Luke Ong
2026
Spectra: A Mechanistic Interpretability Library for Vision-Language Models
Clement Neo | Yongsen Zheng | Kwok-Yan Lam | Luke Ong
Proceedings of the 64th Annual Meeting of the Association for Computational Linguistics (Volume 3: System Demonstrations)
Clement Neo | Yongsen Zheng | Kwok-Yan Lam | Luke Ong
Proceedings of the 64th Annual Meeting of the Association for Computational Linguistics (Volume 3: System Demonstrations)

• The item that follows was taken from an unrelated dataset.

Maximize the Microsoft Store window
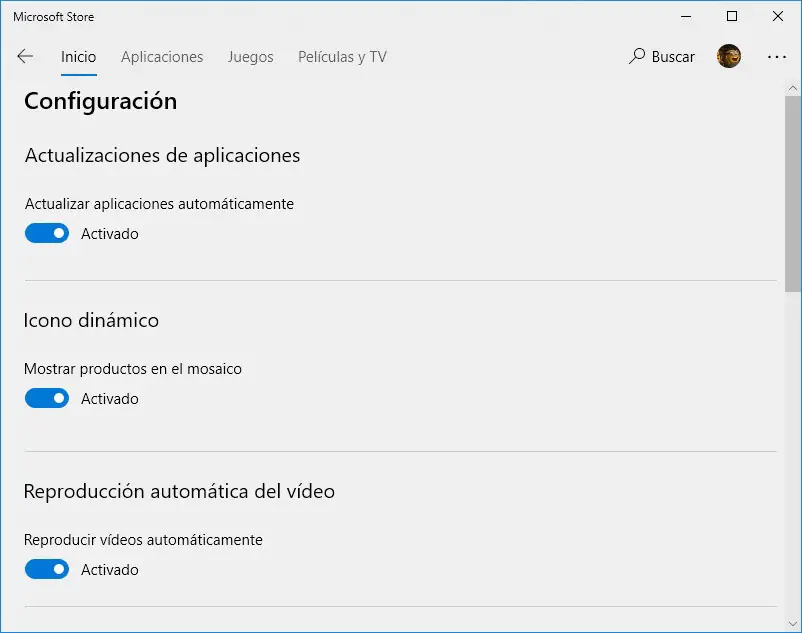 (732, 16)
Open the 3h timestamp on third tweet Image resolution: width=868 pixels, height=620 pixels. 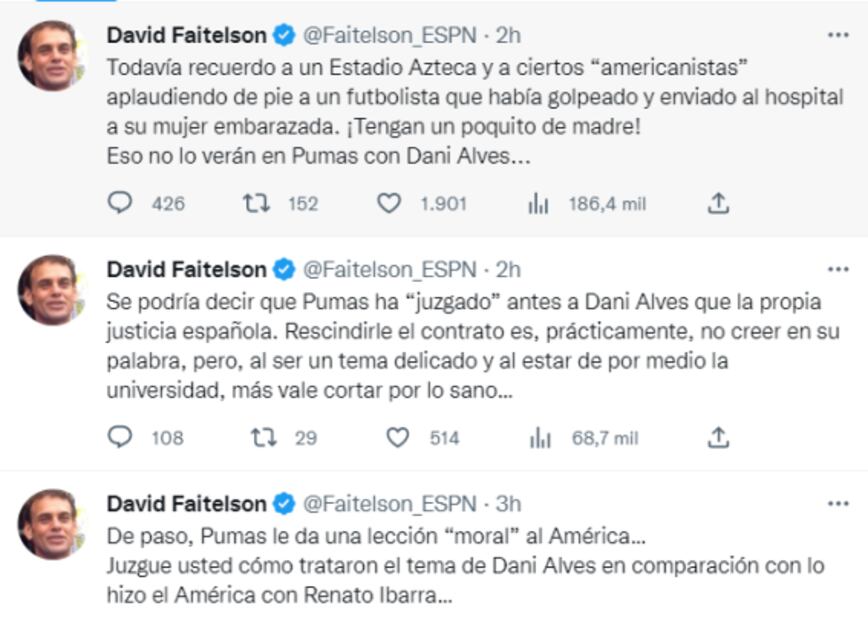click(508, 503)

Vision-Language Models (VLMs) have become increasingly important in AI applications, yet interpretability tools for these models lag behind those available for text-only language models. While libraries like TransformerLens have enabled significant progress in understanding language models, existing tools for VLMs are limited to basic activation probing and saving. We introduce Spectra, a library specifically designed for mechanistic interpretability of VLMs that provides unified abstractions for activation patching, attention pattern analysis, and meta-functions across diverse VLM architectures. Built on HuggingFace’s Transformers, our library handles architecture-specific complexities through per-checkpoint configurations while maintaining a simple, high-level interface. We demonstrate the library’s capabilities by performing interpretability experiments on a counting task, showing how researchers can easily perform experiments that were previously cumbersome to do. The library currently supports Qwen2.5-VL, Qwen3-VL, LLaVA 1.5 and SmolVLM, with a design that facilitates extension to additional architectures. The library can be found at github.com/clemneo/vlm-spectra.